U.S. Sen. Todd Young (R-Ind.) announced new legislation on November 19 to revamp the Department of Energy’s (DOE) loan guarantee program and incentivize energy producers to construct new, cleaner, and more efficient coal-fired units. SB 3653, the Reinvigorating American Energy Infrastructure Act, would expand eligibility for DOE’s existing loan guarantee program to high-efficiency, low-emission (HELE) generating coal plants. This would broaden the eligibility for DOE’s loan program, which would encourage reinvestment in coal technology, the senator’s office said in a statement.
“Indiana’s coal producers provide affordable, reliable energy to homes and businesses throughout the Midwest,” said Sen. Young. “My bill will help ensure that this vital energy source is competing on a level playing field while also keeping up with advances in technology that can lead to cleaner and more efficient coal-fired power plants.”

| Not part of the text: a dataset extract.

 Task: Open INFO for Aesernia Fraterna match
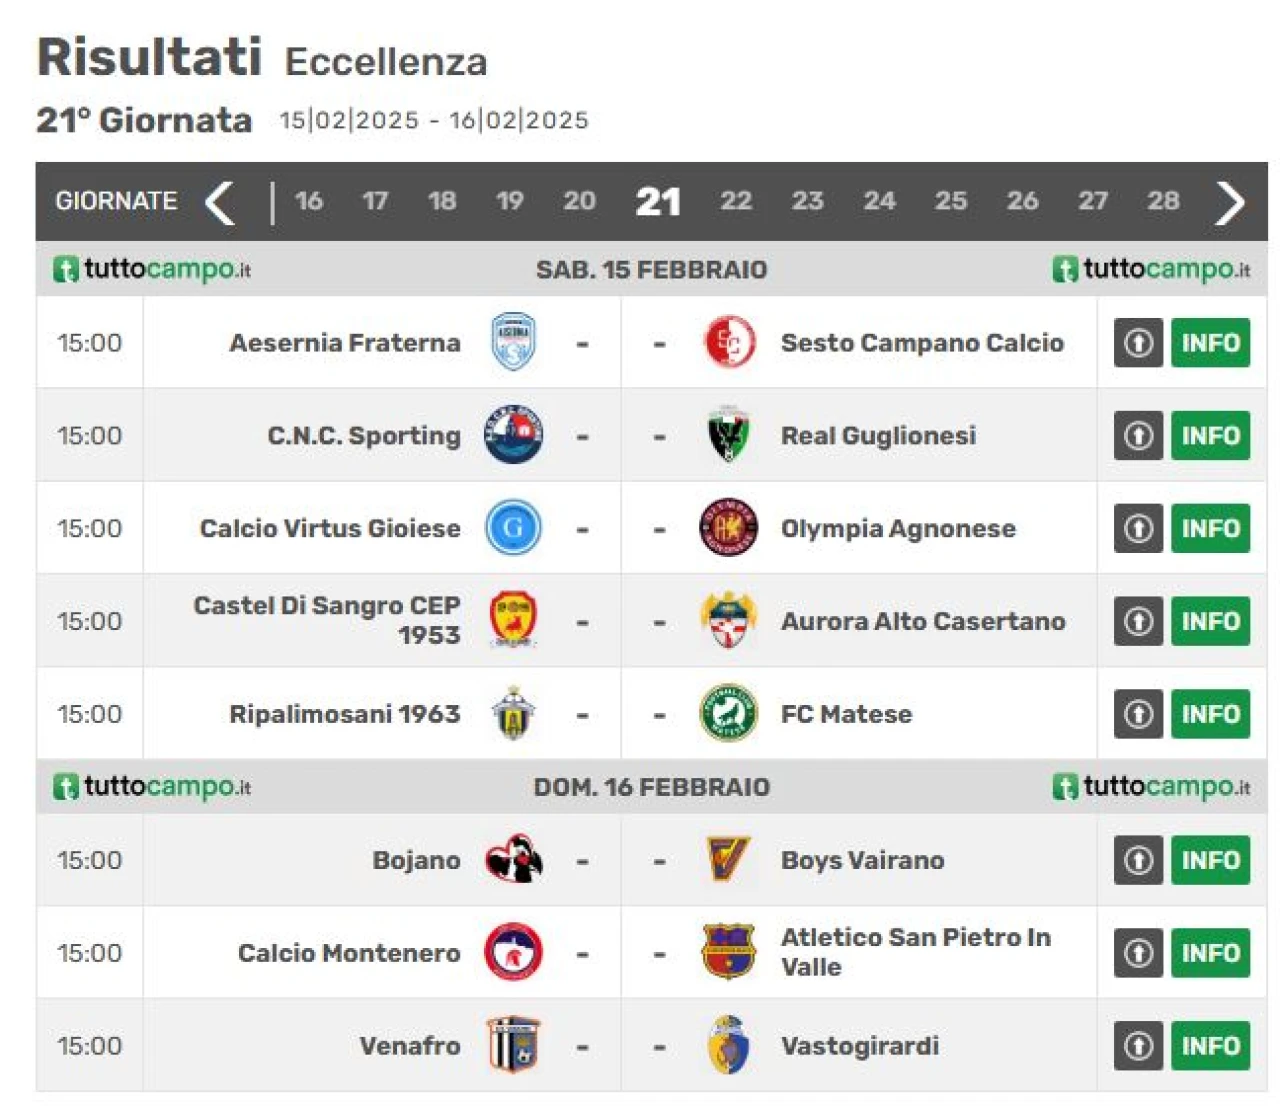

This would amend the Energy Policy Act of 2005, which established a loan guarantee program known as Section 1703 that was focused on supporting clean innovative technologies. This bill would make federal loan guarantees available for new high-efficiency, low-emissions (HELE) coal power plants in the U.S. for units that are larger than 350 megawatts (MW) and modular units smaller than 350 MW.
Eligible large-scale HELE units would need to use 65% of their net energy output to generate electricity and derive at least 65% of their annual heat input from coal or one or more coal derived fuels. They must also be designed so that they achieve an overall generation efficiency of at least 40%; have the capability of accommodating the equipment to capture carbon dioxide emissions from the unit; and minimize water consumption.
Small-scale, HELE units would be required to meet those specifications as well as have a load following capability down to 25% of maximum continuous rating for the unit and the capability to achieve high ramp rates of not less than 4% of the maximum continuous rating per minute of the unit.